After the renovation was complete, the house passed the municipal final inspection, I gave my GC the final payment for the project and I listed the home myself because I hold a realtor license as well. I received a 98% offer off list price after my first showing, things couldn't be going any better. The buyer had their home inspection and only minor issues were uncovered which I had my GC handle quickly because the buyer was using a FHA loan and I know how anal they can be. So after the inspection repairs were made the only thing left was for the FHA appraisal. A few days before the appraisal was to be scheduled there was a bad rainstorm in the area.
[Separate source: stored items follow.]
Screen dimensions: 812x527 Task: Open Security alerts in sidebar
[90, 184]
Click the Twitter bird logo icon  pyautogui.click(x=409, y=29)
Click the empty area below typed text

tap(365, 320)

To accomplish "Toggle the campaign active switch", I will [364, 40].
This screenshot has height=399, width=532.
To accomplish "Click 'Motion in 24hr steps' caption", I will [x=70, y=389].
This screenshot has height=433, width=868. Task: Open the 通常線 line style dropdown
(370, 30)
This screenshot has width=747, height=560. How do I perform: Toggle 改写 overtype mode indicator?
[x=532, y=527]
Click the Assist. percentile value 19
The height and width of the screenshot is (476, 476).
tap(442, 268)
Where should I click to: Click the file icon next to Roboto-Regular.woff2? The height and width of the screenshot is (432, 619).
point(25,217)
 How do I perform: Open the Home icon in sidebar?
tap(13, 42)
My G/C just so happened to go to the property the next day to tackle a quick repair and called me and told me there was some water in the basement but nothing major. When i went to inspect the property myself I noticed the water issue was more serious than expected. The entire carpet in the basement bedroom was damp and there were visible signs of water in several spots. The weather report showed that there would be more rain in the next coming days so me and my G/C decided we would see how bad the issue actually was at that point.
So needless to say, after returning to the property after the next rainstorms there was a large presence of water in the basement and it definitely is a major problem. I found out that the drain tile my contractor did install on the one side of the house probably was not done correctly and the way he handled the drainage on the other side after installing an egress window was probably done poorly as well. At this point I have to get the issue fixed and it will definitely be a major expense and potential kill the sale. When I asked my G/C how he would address the problem he only came up with quick patch up solutions which I know will not work and he is claiming there was no negligence on his part and i am responsible for it.
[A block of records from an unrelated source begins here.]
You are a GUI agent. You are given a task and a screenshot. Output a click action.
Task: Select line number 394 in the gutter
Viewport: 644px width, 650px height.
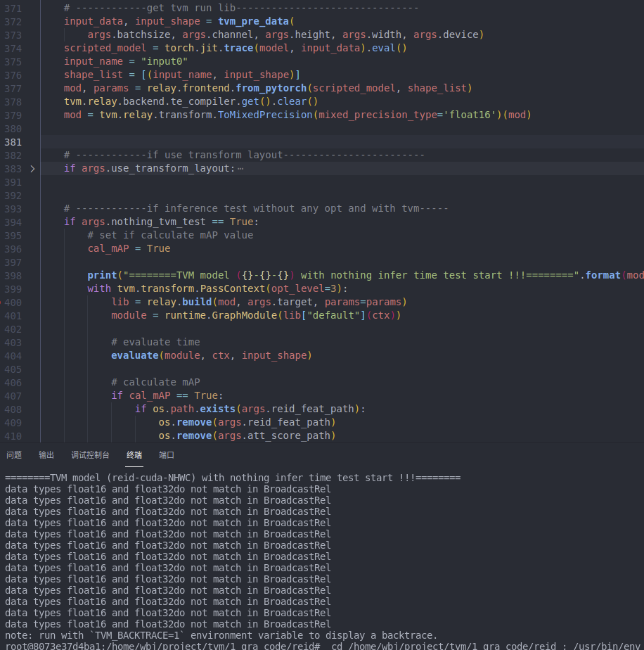pos(13,222)

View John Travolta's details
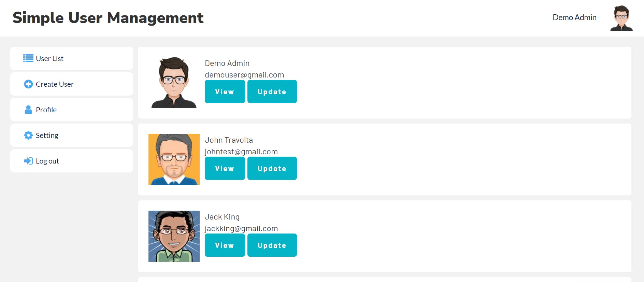(225, 168)
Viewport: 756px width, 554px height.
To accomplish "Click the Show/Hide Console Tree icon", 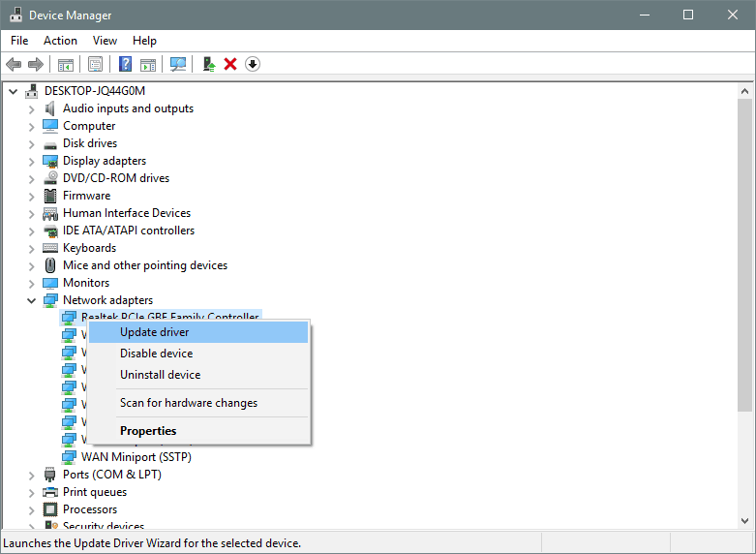I will click(x=65, y=64).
Has anyone ever faced a situation like this??? What do you believe are my options. Luckily for me I kept pretty good records of the transactions with me and my GC as far as the contracts with scope of work, draw payment receipts, payment ledgers, extra work requests and lien releases. Do I have a legitimate claim against my contractors surety bond for negligence? I mean, you would expect a licensed G/C tasked with a full basement remodel to address waterproofing a basement competently. What do I do??? This deal will make or break me!!!
sounds like a good reason to meet for a free consultation with a lawyer on the matter. all you will get here are opinions and although there are some attorneys on BP, you need to confer with one in IL which is considered an attorney state, if I'm not mistaken. you need legal advice on how to proceed.
Tough situation. I agree with Mary...talk to an attorney. You might also get some written bids, opinions on the work that was performed. I know you state you believe the work was sub par, but get other written opinions.
John Thedford, John Thedford | 239‑200‑5600 | http://www.capehomebuyers.com
Thanks Mary B, I will definitely be calling my attorney on this issue tomorrow since he is also my closing attorney. We will also have to disclose the situation to the buyer and their agent and attorney and give them options to proceed. At John your 100% correct I'm getting up first thing in the morning and calling several plumbing and waterproofing companies to get quotes and opinions.
I would do what you are stating and then keep the buyers 100% informed of what you are doing. I think as much as it might scare them, seeing you going and doing the right things (not trying to hide a leak until after a sale) would actually make them comfortable with the end solution.
I hope so brian... I have actually met the buyers on a few occasions and they are really good people. I hope the honesty makes the feel secure.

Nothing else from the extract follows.